A total of 280 subjects participated in the study; among whom 129 (46.1%) were female and nearly two-thirds of the respondents 208 (74.3%) attended formal education. The study revealed k8that the overall prevalence of dental caries was 78.2%. Dental caries was lower among respondents who had good oral hygiene status (AOR = 0.05, 95% CI, 0.02, 0.81). Dental caries was higher among participants who earned less than 5000 Eth Birr per month (AOR = 8.43, 95% CI, 2.6, 27.2). Dental caries was lower among respondents who had good knowledge (AOR = 0.51, 95% CI, 0.03, 0.64).
Prevalence of dental caries was high and found public health problem. Socioeconomic status, educational level, and poor oral hygiene practices were associated factors for dental caries.
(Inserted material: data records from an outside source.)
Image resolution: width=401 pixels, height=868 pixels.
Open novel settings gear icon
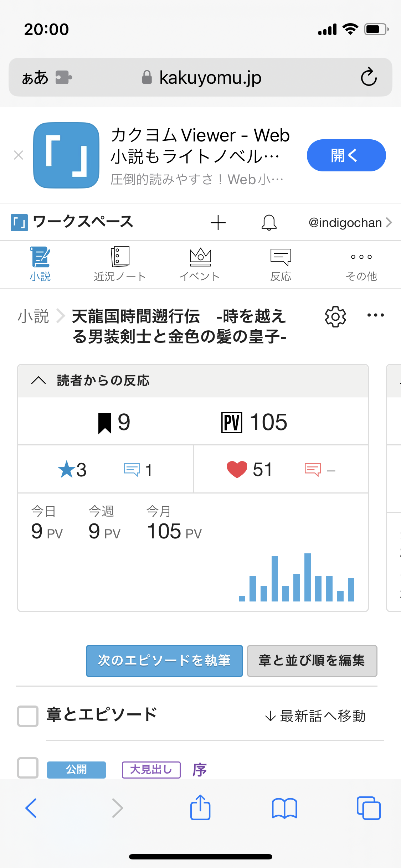click(335, 316)
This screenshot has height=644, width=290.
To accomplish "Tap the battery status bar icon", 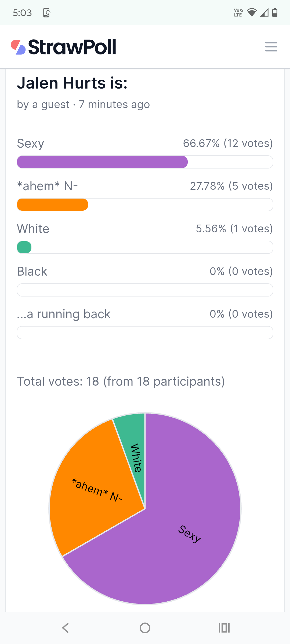I will point(275,12).
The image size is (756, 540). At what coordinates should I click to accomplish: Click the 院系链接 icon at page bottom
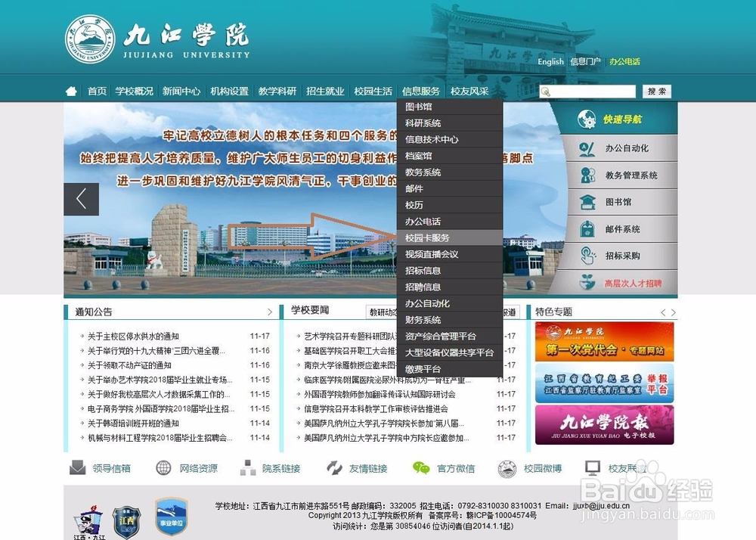(x=247, y=468)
Health promotion about oral hygiene and integration of services are supremely important for the prevention of the problem of dental caries.
Dental caries is one of the oral health problems which cause the destruction of the hard parts of a tooth by the interaction of bacteria and fermentable carbohydrates [1, 2]. Now a day dental caries on the rise to become major public health problems worldwide, nearly 60–90% of children and about 100% of adults have dental cavities, often leading to pain and discomfort .
The problem related with dental caries leads to a decrease in the quality of life of the affected individuals and high economic costs for equally individuals and society, with disparities related to well-known issues of socioeconomics, immigration, lack of preventive efforts, and dietary changes . The burden of dental caries in children is incredibly high. The Pain from dental caries can affect school attendance, eating and speaking, and, then impair growth and development [5, 6].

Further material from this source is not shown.